» Given data
↓↓↓

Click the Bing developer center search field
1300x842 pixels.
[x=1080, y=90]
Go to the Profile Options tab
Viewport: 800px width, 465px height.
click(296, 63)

↑↑↑

» Activity
Copy out all of the records shown above exactly.

» Solution to the exercise
Click the Bing developer center search field
1300x842 pixels.
[x=1080, y=90]
Go to the Profile Options tab
Viewport: 800px width, 465px height.
click(296, 63)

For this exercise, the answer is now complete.